Another go-to composer is Bach: the Brandenburg Concertos are the only cassette tapes I blast besides bluegrass in the burgundy Subaru station-wagon. Yeah, I know, what a badass. And of course, if the first thing you hear in the morning is the St. Matthew Passion, then the rest of the day will be filled with miracles, even if nothing else ever goes right with your life.

This year brought an unexpected surprise: for many months on end I was waking up - very early, say, 5am - and plugging into intense sessions of Mozart with the headphones. Try a shot of the first movements of both the Symphonie Concertante, followed by Symphony no. 25 in your coffee. I mean, hell, if it works for plants, than you should see how hard it kicks a barely sentient cartoonist in the creative ass.
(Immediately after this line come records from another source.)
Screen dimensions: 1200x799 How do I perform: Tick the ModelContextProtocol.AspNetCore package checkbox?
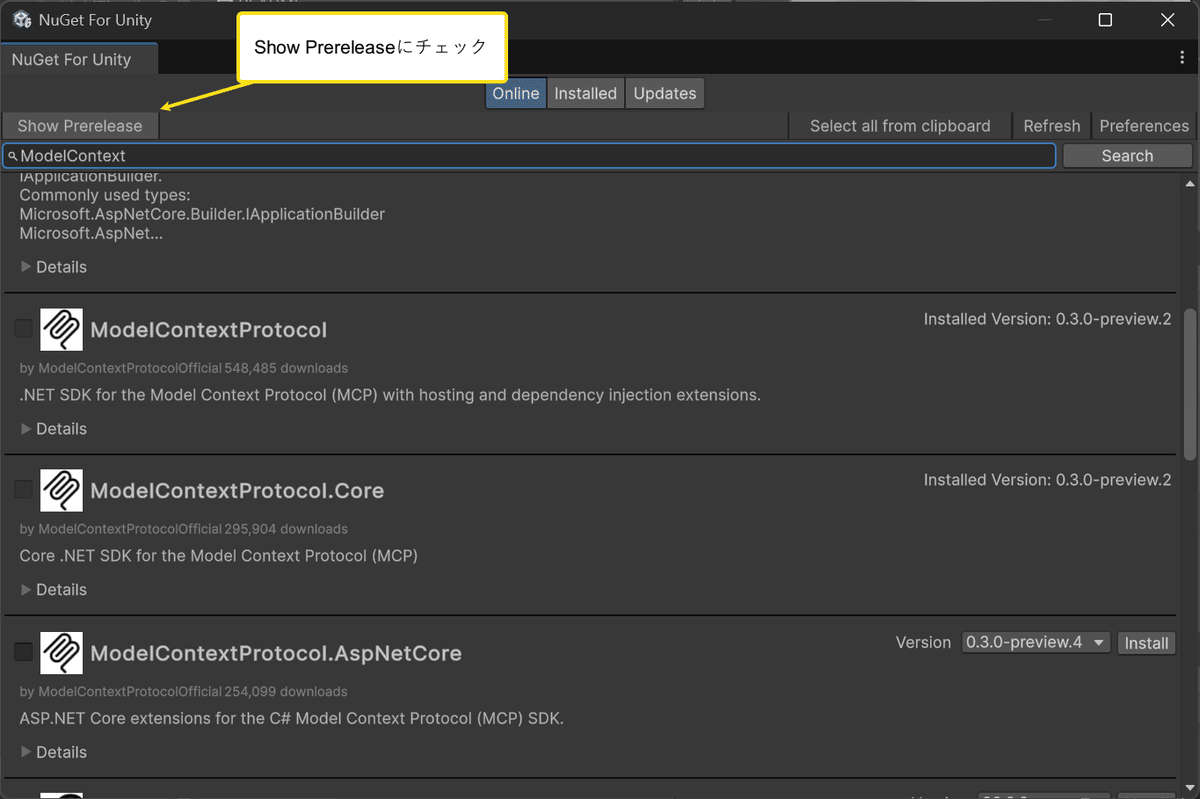23,651
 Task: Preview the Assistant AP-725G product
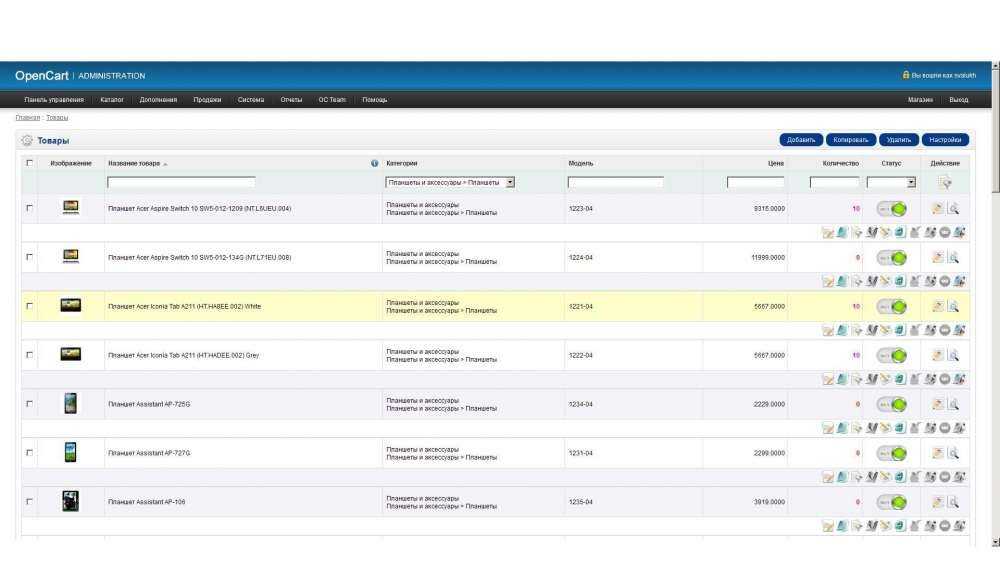click(x=953, y=404)
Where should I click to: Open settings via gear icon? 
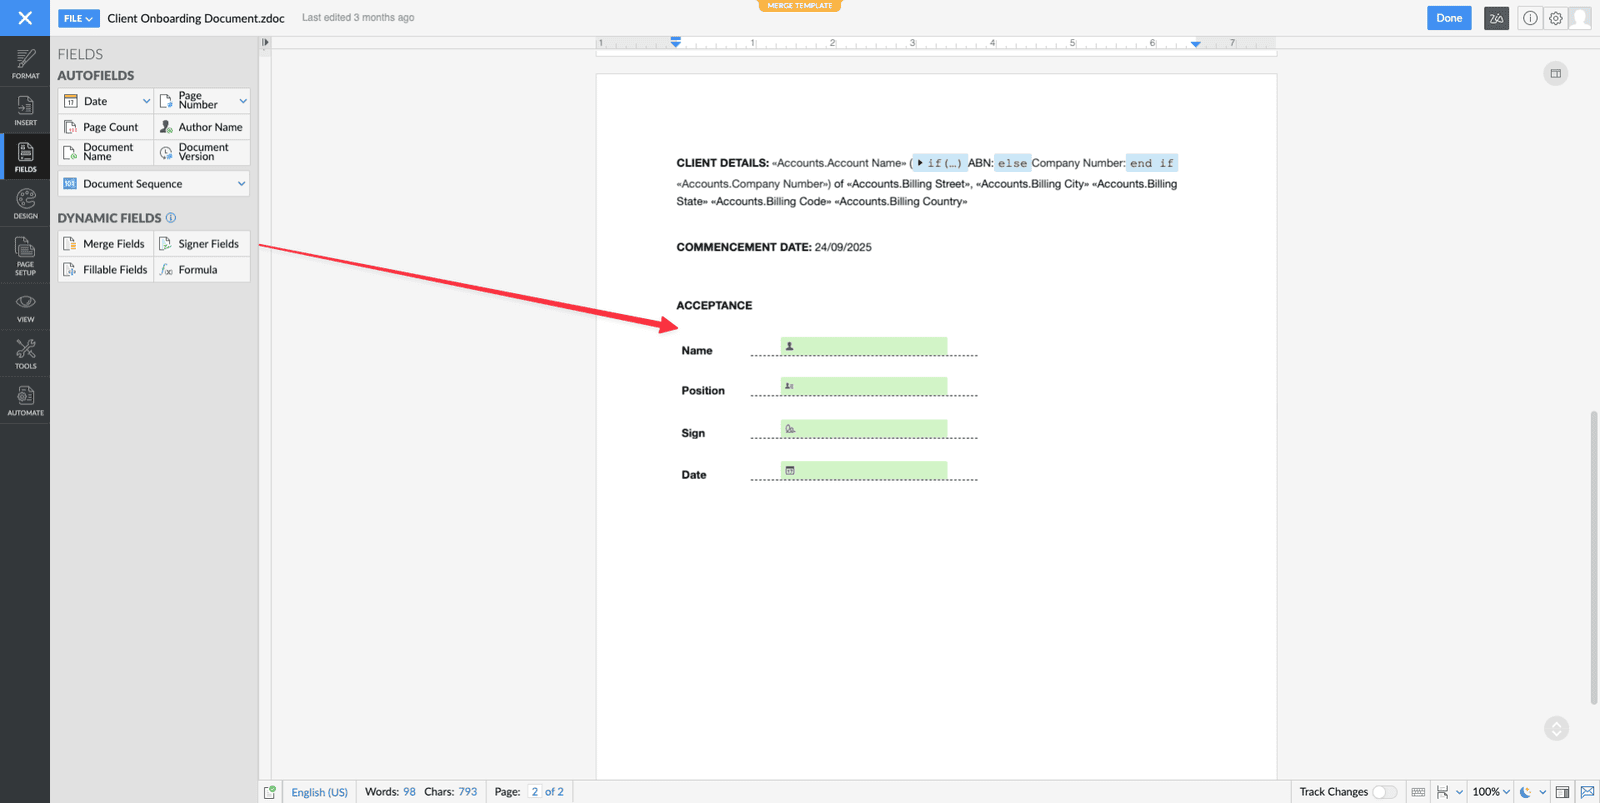[1556, 18]
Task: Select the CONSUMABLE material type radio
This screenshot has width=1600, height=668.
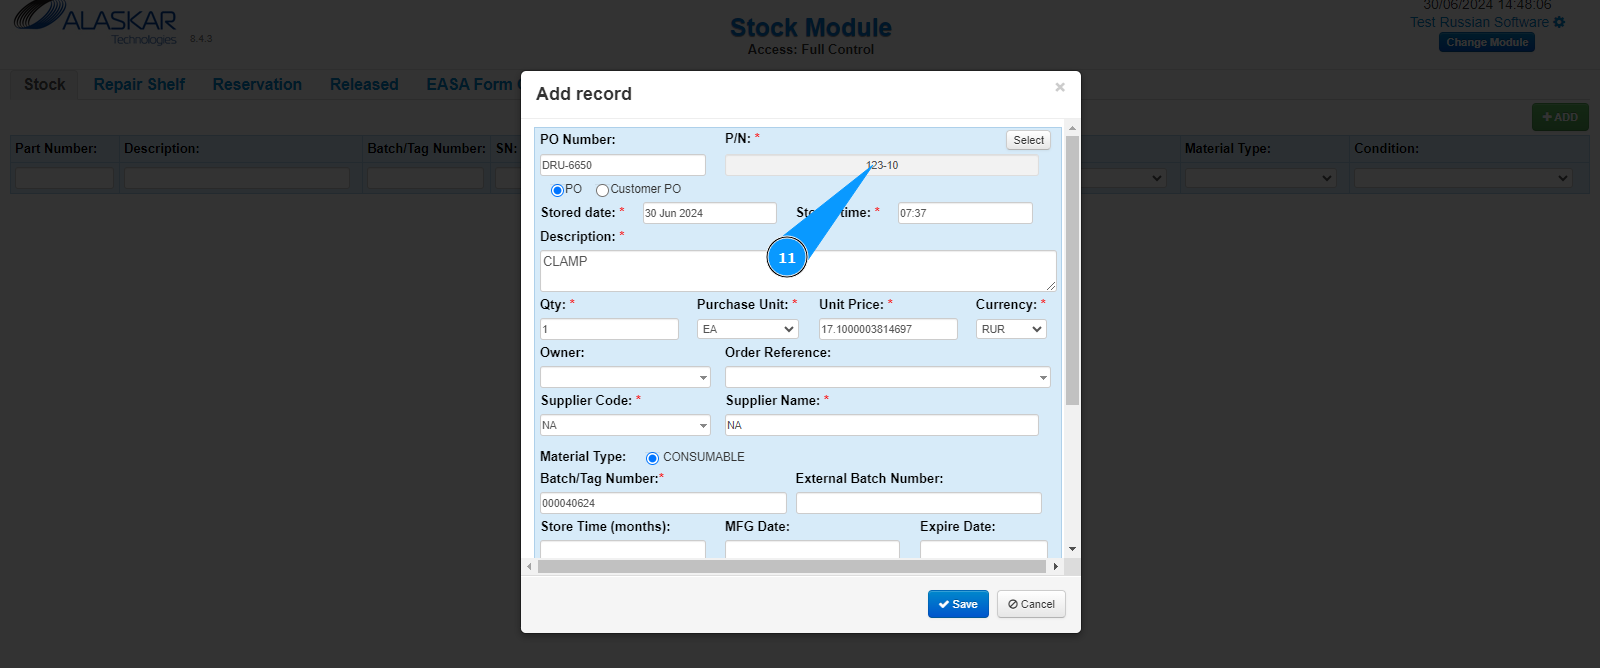Action: point(652,458)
I have over ten hours on this one iTunes playlist, mostly concertos for the long haul, pacing out the passion at the drawing table.

Here's the watercolored version, which I was apprehensive about since such vast areas usually are a challenge to wash, so I wasn't particularly looking forward to ruining another original. Given the nature of the medium + material I'm not usually happy with the aesthetic results when it comes to such open spaces. But this was the last piece at the end of a very long day of finishing off several sets of stuff for sale, and instead of paralysis-through-analysis I just grabbed a brush and a handful of pencils and went at it. As oftentimes happens that was the correct approach and I lucked out on the choices of color, the blends worked out, and a last-minute command override decision on adding flakes improved on the piece. Enough so that it bumped off the initial digitally shaded one... oh well, no big loss in time "wasted" as such dry runs serve a purpose as value studies at least. And it's all good in the end, a rehearsal of sorts that works whether one is a prodigy like Mozart, composing by age five, or an epic capstone in the league of Beethoven's 9th... practice, practice, practice.